E sim, sou socialista!
Duas notas:
Primeiro, as tensões sociais em França, que normamlmente acabam em tumultos, fazem parte do "modus operandi" incluso nas negociações entre sociedade civil e o Estado, e são responsáveis pelos picos de crescimento económico registados durante a segunda metade do século XX.( Os dados do Eurostat não enganam...)
Segundo: Sartre tal como Ionesco era adepto da educação sexual pueril, o que não faz dele um pedófilo, quando muito podem-no considerar defensor do modelo islandês de crecimento e desenvolvimento humano....
Deves estar a confundir Sartre, com Jean Cohen Benedit, o herói do Maio de 68, esse sim, adepto, na altura, do sexo com crianças como forma de alimentar o "bon sauvage" de Rousseau. No entanto, o mesmo, já reconheceu a insanidade do seu devaneio e que jamais teve qualquer relacionamento com algum menor
também com salazar o país cresceu!
Para ser sincero, passo-me quando me dizem: "Aquele dirigente francês é o culpado, não devia ter dito aquilo!" Tenho a certeza que a maior parte dos guerrilheiros urbanos (porque uma revolução como a de 68 é de dia e contínua, ciente do seu objectivo, são vândalos pelo prazer que isso lhes dá e pela preguiça.
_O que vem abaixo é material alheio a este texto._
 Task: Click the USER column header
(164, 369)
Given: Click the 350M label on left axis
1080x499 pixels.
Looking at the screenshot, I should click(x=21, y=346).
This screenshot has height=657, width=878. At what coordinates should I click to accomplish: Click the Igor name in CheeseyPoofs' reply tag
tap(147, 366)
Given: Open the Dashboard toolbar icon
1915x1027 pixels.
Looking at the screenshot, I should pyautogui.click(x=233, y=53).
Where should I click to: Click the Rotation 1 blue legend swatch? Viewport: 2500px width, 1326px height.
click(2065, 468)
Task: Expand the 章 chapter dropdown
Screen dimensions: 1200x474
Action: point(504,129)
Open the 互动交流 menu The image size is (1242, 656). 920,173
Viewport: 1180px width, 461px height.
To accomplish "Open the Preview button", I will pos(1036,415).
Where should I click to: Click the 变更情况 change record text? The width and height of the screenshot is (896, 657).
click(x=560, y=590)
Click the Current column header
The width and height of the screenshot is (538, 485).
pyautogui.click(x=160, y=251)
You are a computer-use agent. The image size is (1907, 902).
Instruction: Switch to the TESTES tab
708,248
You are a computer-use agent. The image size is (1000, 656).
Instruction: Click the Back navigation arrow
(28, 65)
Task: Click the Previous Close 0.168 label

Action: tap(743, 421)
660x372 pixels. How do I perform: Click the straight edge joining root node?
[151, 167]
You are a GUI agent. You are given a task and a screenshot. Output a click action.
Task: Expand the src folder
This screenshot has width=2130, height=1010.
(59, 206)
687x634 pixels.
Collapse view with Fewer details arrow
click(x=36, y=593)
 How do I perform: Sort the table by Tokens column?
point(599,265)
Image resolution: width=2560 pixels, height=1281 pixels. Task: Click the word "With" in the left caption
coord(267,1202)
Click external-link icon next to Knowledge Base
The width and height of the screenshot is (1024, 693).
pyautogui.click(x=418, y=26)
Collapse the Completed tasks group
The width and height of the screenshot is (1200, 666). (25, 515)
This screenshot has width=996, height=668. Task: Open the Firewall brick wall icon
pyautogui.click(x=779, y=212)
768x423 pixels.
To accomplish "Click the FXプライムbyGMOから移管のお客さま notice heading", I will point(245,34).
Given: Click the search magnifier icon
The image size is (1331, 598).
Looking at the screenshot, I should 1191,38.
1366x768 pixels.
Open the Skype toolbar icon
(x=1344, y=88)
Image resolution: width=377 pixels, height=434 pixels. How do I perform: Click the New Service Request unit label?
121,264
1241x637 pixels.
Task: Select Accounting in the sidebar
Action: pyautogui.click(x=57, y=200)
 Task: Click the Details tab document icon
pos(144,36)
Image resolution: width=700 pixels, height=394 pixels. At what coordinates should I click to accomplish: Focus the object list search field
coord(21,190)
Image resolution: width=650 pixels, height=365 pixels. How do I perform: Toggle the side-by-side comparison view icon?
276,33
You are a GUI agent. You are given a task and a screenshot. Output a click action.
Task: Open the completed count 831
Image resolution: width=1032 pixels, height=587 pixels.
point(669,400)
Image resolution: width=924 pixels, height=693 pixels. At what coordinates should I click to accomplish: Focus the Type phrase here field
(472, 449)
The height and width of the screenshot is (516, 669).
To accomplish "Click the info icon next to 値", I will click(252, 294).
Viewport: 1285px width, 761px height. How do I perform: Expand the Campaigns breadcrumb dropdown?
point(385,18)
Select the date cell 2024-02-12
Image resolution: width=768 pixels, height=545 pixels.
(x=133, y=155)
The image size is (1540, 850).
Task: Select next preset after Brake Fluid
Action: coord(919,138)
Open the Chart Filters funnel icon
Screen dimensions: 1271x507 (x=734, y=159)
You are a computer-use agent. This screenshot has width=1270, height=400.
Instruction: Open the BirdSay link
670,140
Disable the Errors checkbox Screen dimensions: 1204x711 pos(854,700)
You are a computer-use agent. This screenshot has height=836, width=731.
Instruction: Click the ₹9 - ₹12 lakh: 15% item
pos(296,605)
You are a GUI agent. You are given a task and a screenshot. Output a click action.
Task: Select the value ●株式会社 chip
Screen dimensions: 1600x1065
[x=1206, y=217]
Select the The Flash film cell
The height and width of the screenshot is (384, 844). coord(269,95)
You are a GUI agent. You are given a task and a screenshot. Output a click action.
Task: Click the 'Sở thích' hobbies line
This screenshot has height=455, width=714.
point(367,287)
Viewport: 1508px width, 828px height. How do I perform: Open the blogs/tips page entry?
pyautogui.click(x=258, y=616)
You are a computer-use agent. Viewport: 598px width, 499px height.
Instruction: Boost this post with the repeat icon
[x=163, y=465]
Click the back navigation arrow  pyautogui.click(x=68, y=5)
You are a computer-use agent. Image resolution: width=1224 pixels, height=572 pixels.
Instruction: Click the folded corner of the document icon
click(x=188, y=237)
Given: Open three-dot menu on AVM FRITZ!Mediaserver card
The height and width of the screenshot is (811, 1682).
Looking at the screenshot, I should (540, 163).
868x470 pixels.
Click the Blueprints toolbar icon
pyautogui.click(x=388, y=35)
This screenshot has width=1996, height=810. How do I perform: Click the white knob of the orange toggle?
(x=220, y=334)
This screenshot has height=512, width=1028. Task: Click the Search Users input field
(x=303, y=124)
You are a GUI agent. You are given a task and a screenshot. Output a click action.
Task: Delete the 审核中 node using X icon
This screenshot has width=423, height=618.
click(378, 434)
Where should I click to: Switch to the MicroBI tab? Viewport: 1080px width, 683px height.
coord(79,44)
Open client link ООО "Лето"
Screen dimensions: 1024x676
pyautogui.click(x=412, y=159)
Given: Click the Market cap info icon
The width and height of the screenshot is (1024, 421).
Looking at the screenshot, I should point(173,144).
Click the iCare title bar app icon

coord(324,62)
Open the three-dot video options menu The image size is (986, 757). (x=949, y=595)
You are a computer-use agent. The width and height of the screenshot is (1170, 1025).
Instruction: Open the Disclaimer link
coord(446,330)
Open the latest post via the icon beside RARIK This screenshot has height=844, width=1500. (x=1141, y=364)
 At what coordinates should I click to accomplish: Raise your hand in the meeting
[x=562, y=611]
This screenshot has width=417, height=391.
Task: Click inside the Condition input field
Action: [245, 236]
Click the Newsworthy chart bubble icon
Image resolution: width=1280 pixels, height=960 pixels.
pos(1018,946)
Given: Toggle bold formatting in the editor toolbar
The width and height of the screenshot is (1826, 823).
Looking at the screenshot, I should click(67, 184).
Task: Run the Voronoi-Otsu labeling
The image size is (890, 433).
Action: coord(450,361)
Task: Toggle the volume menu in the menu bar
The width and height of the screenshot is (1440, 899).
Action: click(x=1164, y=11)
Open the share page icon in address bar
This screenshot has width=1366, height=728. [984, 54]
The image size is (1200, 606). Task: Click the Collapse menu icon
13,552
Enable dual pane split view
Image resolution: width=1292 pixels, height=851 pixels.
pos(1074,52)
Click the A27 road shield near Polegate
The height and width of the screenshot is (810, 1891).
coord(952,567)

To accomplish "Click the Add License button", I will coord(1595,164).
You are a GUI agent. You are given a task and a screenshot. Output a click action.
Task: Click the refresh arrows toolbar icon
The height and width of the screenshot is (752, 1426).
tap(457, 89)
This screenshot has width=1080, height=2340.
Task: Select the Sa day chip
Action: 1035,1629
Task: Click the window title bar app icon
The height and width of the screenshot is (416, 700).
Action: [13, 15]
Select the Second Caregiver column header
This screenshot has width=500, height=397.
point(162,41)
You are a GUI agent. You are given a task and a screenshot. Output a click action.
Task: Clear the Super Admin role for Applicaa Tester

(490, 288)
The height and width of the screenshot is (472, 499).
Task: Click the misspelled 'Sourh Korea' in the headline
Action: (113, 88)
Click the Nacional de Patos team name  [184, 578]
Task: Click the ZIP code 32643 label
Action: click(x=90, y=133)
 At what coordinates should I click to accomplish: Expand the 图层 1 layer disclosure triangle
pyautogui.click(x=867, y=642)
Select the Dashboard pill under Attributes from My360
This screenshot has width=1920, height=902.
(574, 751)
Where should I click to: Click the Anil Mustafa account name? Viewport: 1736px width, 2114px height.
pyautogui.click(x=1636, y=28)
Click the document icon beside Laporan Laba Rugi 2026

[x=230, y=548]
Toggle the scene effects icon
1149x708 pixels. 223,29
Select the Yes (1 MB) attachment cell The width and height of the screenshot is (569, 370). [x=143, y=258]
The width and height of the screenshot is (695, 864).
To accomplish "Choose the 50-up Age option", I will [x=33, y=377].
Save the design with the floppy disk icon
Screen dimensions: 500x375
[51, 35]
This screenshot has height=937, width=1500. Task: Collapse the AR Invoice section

Estes espasmos de violência vao continuar a acontecer enquanto o estado não for o grande fiscalizador das liberdades da sociedade europeia.
Espero mão pesada e compreensão do governo francês, a bem de toda a Europa.
excelente comentario da salome. nao tenho mais nada a dizer, apenas que os portugueses sao tao emigrantes como magrebinos e africanos. façam a comparaçao e tirem as vossas conclusões...
permitam-me um toque de ironia:
tal como dizia no portao de auschwitz: O TRABALHO LIBERTA!